意思決定や戦略を決定するためのツールである「決定木」について説明します。「Decision tree」の方が聞き覚えがあるかもしれません。この手法は機械学習のツールとしても利用されています。資料をご覧ください。
資料はこちら →決定木
p.1 左上の表をご覧ください。パラメータは、天気・風速・湿度の3つで、アクションは遠足を決行するがYes、中止がNoです。決定木は、質問に答えながら木(ツリー)を降りて来ます。右上は、最初の質問が「天気は何ですか?」から始まります。選択肢は、「晴れ、曇り、雨」です。雨を選ぶと、Noなので遠足は中止です。晴れと曇りの場合は、次の質問「風速は?」「湿度は?」で分類されていきます。これで5つのパターンの何れかに決定されます。 左下をご覧ください。今度は最初の質問が「風速は?」から始まります。右下は、「湿度は?」から始まります。 一番少ない質問で決定するのが最適解になります。この3つを比較すると、どれが最適解だと思いますか? 左下がよさそうですね。右下は、湿度が高い方について次の質問ができないため、これ以上場合分けができません。
p.2 上述の最適解を数値化できればいいですね。 そこで、「平均情報量(エントロピー)」という概念を定義します。 YesとNoにある個数を各々m個とn個おきます。
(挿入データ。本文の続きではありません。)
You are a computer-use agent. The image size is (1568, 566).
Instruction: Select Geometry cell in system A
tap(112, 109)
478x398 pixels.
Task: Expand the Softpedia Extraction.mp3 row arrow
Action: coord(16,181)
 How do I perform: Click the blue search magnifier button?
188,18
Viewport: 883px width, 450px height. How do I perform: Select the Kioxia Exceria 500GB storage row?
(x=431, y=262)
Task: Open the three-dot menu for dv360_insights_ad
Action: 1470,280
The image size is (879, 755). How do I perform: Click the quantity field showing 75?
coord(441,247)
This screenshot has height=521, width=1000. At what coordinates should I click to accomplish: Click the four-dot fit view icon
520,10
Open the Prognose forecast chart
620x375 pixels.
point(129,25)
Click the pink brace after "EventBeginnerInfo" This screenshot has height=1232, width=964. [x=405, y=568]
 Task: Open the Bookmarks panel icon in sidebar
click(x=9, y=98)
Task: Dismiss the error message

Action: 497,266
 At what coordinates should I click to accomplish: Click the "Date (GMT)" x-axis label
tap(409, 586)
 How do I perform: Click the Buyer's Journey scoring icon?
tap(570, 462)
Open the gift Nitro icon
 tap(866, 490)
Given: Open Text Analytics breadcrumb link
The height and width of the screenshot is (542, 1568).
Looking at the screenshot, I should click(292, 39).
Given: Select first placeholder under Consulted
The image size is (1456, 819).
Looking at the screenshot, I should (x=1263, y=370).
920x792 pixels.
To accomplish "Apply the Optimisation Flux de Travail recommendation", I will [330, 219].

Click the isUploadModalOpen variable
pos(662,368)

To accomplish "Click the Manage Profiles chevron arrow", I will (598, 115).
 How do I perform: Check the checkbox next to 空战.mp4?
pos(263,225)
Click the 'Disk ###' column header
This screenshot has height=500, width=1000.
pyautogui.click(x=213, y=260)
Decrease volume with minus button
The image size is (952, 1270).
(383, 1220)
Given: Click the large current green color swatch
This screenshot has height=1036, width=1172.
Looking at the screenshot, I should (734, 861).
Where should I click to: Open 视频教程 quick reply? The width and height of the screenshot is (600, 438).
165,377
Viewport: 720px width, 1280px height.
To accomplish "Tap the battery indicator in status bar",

Yesが4個、Noが0個あるいはその逆の場合は、分離が良いですね。Yesが3個、Noが1個あるいはその逆の場合はまあまあ分離できています。YesとNo何れも2個ずつの場合は、分離不十分ですね。これを定義式で計算したものがIの行の数値です。分離良好がI=0、不十分がI=1で、その間の数値の場合は分離が中間的場合です。 一番下に、因子が複数の場合の一般式を書いておきます。
p.3 最初の質問のどれが最適かについて数値化する方法を表にしてみました。各々質問によって分類された場合のYesとNoの数を求め、Iの値を計算します。場合分け比率を計算してIの値を掛けてその和を計算します。 最初の状態のIを計算します。Yesが2個、Noが3個はいずれの場合も同じI=0.972と計算されます。この値と3つの場合の計算結果の差をゲイン(利得)として計算します。天気及び湿度が0.172、風速が0.423となることより、風速が最初の質問として最適であることがわかります。
p.4 風速が最初の質問として最適なのかどうかを確かめます。最初の天気の質問をする場合と、風速の質問後天気の質問をする場合について、p.3と同様にゲインを算出します。後者の場合、最初の状態は風速の質問をした後の状態にします。つまり風速が弱い状態です。同じ天気に関する質問のゲインを比較すると、最初の天気の質問する場合のゲインは0.172しかないですが、風速の質問後の天気の質問のゲインは0.918もあります。 p.1で左下、つまり最初に風速の質問をするのが最適解であることを数値で定量的に評価できました。 このように数値で評価できるということは機械学習やAIでも利用可能だということになります。